The Dagomba inhabit a traditional kingdom known as Dagbon and speak a language called Dagbani or Dagbanli. As Professor Locke is fond of saying in class, “the Dagbamba speak Dagbanli in Dagbon.” Dagbani is part of the More-Dagbani subgroup of the Gur languages, a group that stretches across the Sahel from southeastern Mali to northwestern Nigeria. As of a census taken in the year 2000, there are about 656,000 Dagombas. Islam was introduced into Dagomba society towards the end of the 1700s, and while it has exerted a strong influence on their customs, they still retain many of their pre-Islamic beliefs; Islam can be seen in the way they practice their tradition and likewise their tradition is evident in the way they practice Islam.

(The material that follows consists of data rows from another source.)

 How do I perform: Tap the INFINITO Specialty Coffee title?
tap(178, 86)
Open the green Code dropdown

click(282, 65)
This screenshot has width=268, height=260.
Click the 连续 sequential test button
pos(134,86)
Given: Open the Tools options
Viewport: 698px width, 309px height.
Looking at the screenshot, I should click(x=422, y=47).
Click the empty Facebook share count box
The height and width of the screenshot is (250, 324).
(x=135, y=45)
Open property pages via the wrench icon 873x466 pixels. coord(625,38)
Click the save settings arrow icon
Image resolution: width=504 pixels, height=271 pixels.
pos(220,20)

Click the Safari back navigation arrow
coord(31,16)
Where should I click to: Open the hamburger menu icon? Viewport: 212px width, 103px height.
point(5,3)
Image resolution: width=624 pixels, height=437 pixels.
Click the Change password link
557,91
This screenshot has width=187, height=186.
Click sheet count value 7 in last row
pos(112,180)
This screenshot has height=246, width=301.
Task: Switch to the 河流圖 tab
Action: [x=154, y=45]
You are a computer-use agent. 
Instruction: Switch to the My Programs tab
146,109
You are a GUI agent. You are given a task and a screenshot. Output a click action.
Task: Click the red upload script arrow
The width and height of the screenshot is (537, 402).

The story of the beginnings of Dagbon is a long, complicated, and deep narrative, and presenting a comprehensive history of the Dagomba is not the purpose of this site. However, it is important to provide some rudimentary framework about where the Dagomba came from. As recounted by Staniland, the people who would eventually become the Dagomba did not originate in Ghana, but rather in what is now northern Nigeria. These people traversed the Sahel, moving from Nigeria through the present day countries of Mali, Ivory Coast, and Burkina Faso before settling in Ghana. Toha-zie, the Red Hunter, is the ancestor who led the final southwestern migration from Bawku, at Ghana’s northeastern border, to present-day Dagbon. His grandson, Naa Gbewaa, is considered the common ancestor of the Dagomba and two related groups, the Nanumba and the Mamprussi. Sitobu, Naa Gbewaa’s son, is the father of Dagomba and the man who begat the royal lineage of the chiefs of Dagbon.

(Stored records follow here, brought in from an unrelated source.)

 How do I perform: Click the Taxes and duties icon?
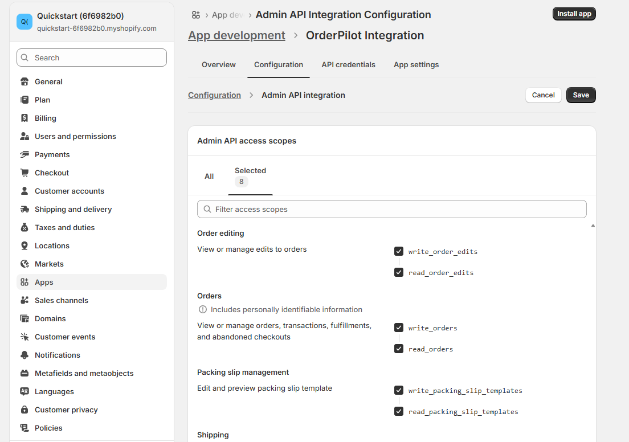click(25, 227)
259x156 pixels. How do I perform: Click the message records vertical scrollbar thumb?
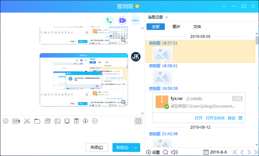pos(257,41)

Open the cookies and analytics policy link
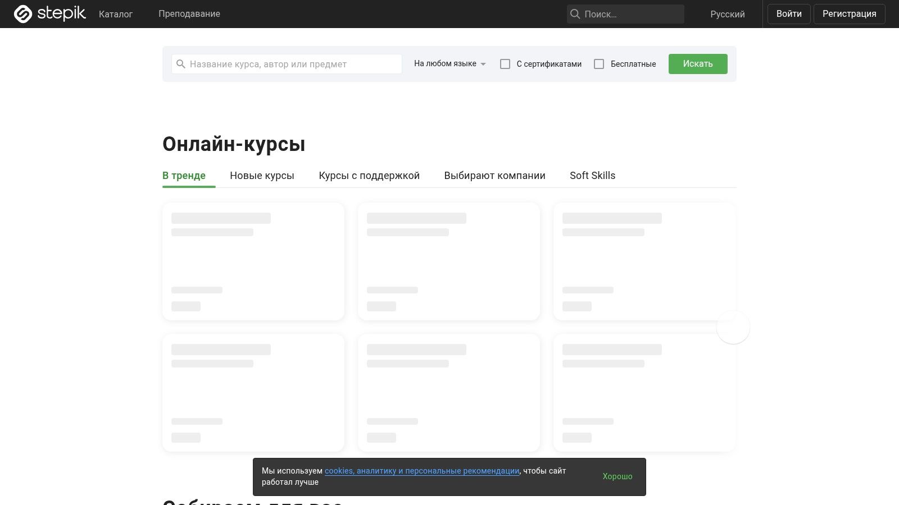click(x=421, y=471)
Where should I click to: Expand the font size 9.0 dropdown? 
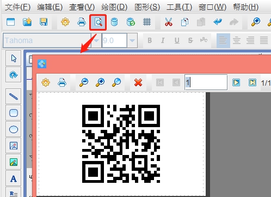(x=132, y=40)
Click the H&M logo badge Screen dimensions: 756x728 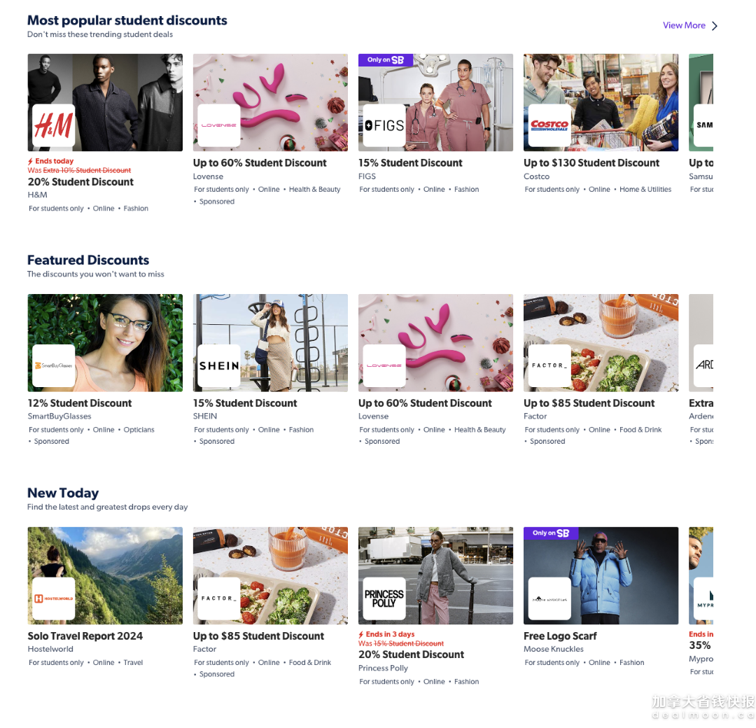[x=53, y=125]
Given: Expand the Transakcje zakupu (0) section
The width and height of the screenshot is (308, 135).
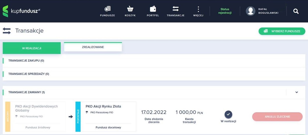Looking at the screenshot, I should [x=154, y=60].
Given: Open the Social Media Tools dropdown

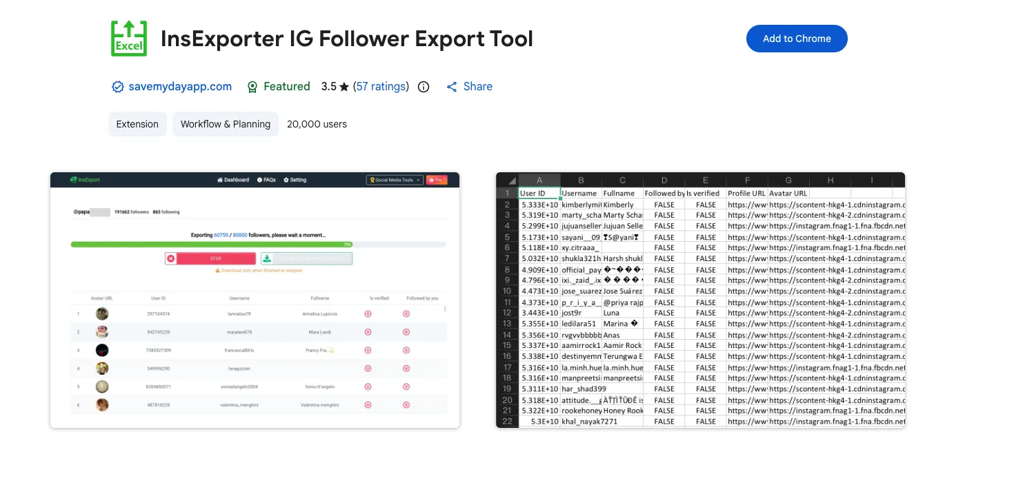Looking at the screenshot, I should 395,180.
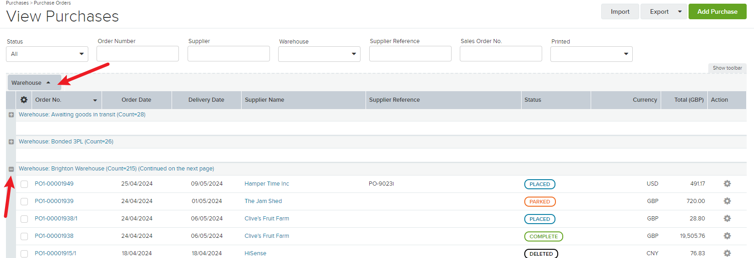The image size is (754, 258).
Task: Collapse Brighton Warehouse group
Action: pos(11,169)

The modern-day nation of Ghana is divided into ten geographical regions and the Dagomba live in the Northern Region, which is further subdivided into districts. The traditional kingdom of Dagbon in Ghana predates colonialism, but in terms of today’s administrative boundaries, Dagbon encompasses the Northern region districts of Tolon/Kumbungu, Savelugu/ Nanton, Tamale Municipal, Yendi, Karaga, Gushiegu, Saboba/Chereponi, and Zabzugu/Tatale, and covers an area of 8,000 square miles of dry savannah.

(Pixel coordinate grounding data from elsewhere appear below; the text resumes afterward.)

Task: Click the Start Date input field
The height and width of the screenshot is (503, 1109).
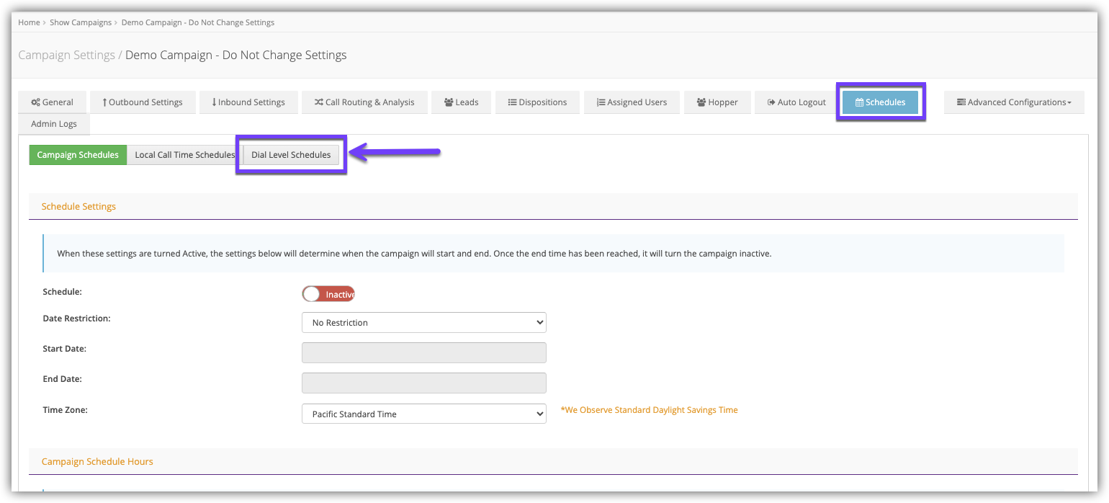Action: tap(423, 353)

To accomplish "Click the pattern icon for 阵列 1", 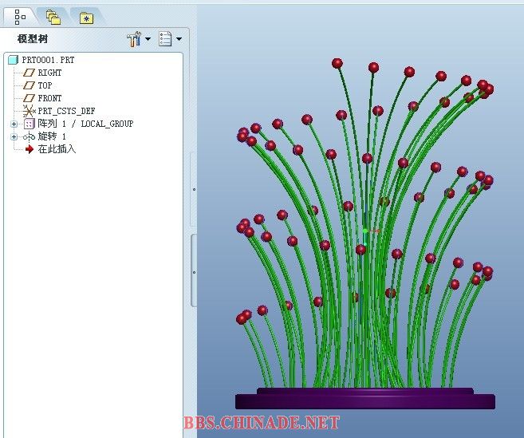I will pos(30,124).
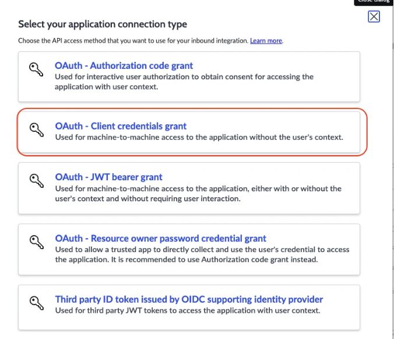Select OAuth - Authorization code grant title
This screenshot has width=394, height=339.
coord(124,66)

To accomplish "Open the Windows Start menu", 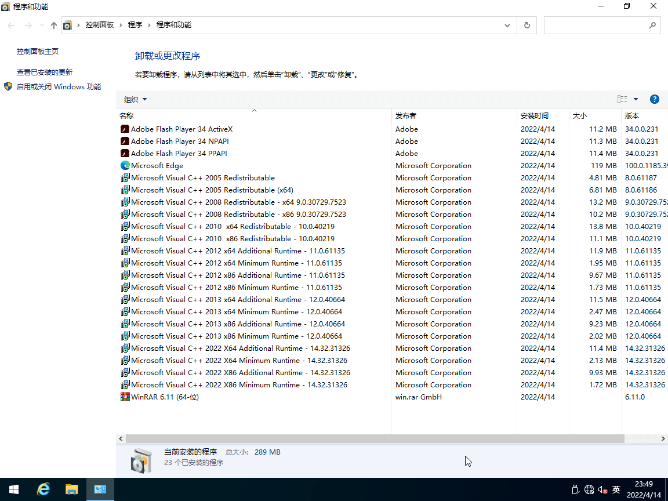I will point(14,489).
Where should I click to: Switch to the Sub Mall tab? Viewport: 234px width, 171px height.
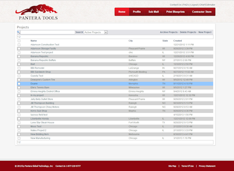153,12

One of the major and most conspicuous features of Dagomba society is chieftaincy. There has been a line of paramount chiefs that stretches back to the days of Naa Nyagsi, the son of Sitobu. Their system of chieftancy is very hierarchical, with the Yaa-Naa, or paramount chief, at its head and a tiered system of rulers below him. In Dagbon, chiefs traditionally sit on a stack of skins. For this reason, when a person assumes a chief position, they are said to have been “skinned,” rather than enthroned. As an example, to say that so-and-so is “sitting on the Savelugu skin” means that the person is chief of the town called Savelugu.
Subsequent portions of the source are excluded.